Improvements could be made to the experiment procedure to minimise errors and so obtain more accurate results. The use of a titration thief [2] could be implemented; this would help counter the problem of over titration. A small volume of the NaOH solution would be removed and then the titration carried out as normal. Once the end point of the titration is reached the removed NaOH solution is reintroduced making the solution basic again. The solution can now be neutralised with extra care, and the effects of over titration are minimised.
Conclusion:
It took an average titre of 11.0cm3 to neutralise the NaOH solution, this was used to calculate the molarity of the NaOH solution to be 0.0440 M. The main sources of error identified were uncertainty from the Pyrex glassware and from systematic errors in the experiment. If the experiment was repeated a lot of the errors could be eliminated by taking extra care and confirming reading from the glassware with other people. However there will always be some uncertainty involved with the experiment, this is because systematic errors are hard to detect. For example the measuring equipment may not be calibrated correctly or the temperature may fluctuate from the calibration temperature required for accurate measurements.
References:
1) Christensen, P.A. (2014). CME 1020 Stage 1 Chemistry and Chemical engineering laboratory manual.p56. Newcastle University
2) Kolthoff, I. and Belcher, R. (1957). Volumetric Analysis.

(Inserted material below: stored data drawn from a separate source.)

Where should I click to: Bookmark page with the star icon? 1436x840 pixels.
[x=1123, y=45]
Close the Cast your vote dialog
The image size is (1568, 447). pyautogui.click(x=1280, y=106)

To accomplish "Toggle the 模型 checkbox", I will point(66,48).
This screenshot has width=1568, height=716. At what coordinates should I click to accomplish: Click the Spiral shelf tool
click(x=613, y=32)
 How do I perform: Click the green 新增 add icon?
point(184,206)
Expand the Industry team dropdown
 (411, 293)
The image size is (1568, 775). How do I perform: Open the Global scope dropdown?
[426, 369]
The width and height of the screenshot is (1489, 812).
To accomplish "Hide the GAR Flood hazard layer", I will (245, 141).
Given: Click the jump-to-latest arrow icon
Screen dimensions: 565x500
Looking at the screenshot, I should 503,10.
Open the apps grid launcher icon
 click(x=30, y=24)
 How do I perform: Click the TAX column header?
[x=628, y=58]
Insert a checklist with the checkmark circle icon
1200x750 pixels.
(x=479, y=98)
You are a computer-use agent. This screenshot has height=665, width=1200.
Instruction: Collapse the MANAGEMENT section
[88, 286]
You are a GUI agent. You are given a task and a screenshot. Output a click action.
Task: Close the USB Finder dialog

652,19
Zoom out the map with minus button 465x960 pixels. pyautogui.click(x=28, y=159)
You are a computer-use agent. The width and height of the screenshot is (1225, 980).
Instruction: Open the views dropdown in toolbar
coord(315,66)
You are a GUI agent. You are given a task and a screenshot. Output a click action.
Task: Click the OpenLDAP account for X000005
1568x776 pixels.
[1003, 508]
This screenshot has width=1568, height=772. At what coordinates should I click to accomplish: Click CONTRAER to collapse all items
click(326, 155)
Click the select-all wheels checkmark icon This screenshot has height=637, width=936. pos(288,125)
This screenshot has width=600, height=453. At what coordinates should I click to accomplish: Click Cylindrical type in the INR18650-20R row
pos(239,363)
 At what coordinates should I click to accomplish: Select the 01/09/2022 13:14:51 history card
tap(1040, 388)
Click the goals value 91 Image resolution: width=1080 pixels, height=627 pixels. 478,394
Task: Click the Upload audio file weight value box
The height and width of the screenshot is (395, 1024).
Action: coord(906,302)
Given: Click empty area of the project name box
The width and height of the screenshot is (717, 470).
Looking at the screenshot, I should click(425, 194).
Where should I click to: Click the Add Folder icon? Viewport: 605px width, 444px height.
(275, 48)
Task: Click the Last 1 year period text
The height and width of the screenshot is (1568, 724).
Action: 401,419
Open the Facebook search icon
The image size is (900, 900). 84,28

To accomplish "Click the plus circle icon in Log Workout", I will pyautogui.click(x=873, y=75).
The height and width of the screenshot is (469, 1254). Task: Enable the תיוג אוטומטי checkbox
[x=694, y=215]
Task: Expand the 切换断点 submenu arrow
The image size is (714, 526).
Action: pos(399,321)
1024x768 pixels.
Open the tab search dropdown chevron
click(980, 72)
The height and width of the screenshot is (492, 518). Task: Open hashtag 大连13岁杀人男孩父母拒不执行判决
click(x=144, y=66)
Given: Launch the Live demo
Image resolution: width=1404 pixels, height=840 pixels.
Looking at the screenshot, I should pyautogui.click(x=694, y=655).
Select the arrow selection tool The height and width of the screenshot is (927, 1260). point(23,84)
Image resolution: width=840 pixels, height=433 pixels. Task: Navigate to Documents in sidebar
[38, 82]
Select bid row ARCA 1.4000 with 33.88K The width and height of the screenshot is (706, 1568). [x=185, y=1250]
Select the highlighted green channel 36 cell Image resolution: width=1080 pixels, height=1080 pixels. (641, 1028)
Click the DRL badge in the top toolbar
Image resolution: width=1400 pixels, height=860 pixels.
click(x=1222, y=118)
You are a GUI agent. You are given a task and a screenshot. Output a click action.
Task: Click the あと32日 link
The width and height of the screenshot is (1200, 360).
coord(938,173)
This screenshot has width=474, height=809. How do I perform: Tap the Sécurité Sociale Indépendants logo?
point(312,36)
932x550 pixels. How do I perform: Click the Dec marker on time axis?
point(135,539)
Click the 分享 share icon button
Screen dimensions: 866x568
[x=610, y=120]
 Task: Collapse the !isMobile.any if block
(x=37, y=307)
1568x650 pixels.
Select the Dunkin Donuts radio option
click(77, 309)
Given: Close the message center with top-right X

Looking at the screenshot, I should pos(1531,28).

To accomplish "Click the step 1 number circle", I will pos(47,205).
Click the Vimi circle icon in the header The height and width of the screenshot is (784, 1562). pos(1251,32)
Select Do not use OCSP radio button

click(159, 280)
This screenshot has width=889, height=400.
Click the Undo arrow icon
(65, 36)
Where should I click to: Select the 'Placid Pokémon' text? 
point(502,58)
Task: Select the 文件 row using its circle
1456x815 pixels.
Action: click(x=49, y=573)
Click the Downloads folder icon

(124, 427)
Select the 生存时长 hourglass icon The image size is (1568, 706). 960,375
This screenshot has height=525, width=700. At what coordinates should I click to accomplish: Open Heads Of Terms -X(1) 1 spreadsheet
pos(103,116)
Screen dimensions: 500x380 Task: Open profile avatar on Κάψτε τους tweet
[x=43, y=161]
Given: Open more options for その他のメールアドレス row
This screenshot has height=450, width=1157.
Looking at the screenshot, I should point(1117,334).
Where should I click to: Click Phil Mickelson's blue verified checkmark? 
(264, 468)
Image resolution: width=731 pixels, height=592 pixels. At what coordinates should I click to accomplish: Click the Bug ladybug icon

New York: Interscience
Appendix:
Approximate Titration Value
Burette reading after the solution colour has changed (step 4) = 11.2cm3
Burette reading initially = 0.1cm3
Approximate titration value = 11.1cm3 Precise Titration Value
Precise titration 1
Burette reading after the solution colour has changed = 22.2cm3
Uncertainty in burette reading = ± 0.1cm3
Burette reading initially = 11.2cm3
Uncertainty in initial burette reading = ± 0.1cm3
Difference in burette readings (Titration value 1) = 11.0cm3
Uncertainty in difference between set 1 burette readings = ± 0.2cm3 Precise titration 2
Burette reading after the solution colour has changed = 33.2cm3
Uncertainty in burette reading = ± 0.1cm3
Burette reading initially = 22.2cm3
Uncertainty in initial burette reading = ± 0.1 cm3
Difference in burette readings (Titration value 2) = 11.0cm3
Uncertainty in difference between set 2 burette readings = ± 0.2cm3 Precise titration 3
Burette reading after the solution colour has changed = 44.3cm3
Uncertainty in burette reading = ±0.1cm3
Burette reading initially = 33.2cm3
Uncertainty in initial burette reading = ± 0.1cm3
Difference in burette readings (Titration value 3) = 11.1cm3
Uncertainty in difference between set 3 burette readings = ± 0.2cm3
Mean of the three titration values and the mean uncertainty (Mean ± mean uncertainty) = 11.0cm3 ± 0.9cm3
Range of precise titration values (highest - lowest) = 0.1cm3
Questions: Absolute error is the difference between a measured value and the known correct value. It is just the physical difference between the measurement and the correct value. For example, if the length of a wire is measured to be 5cm but the actual length is 3cm, then the absolute error will be 2cm.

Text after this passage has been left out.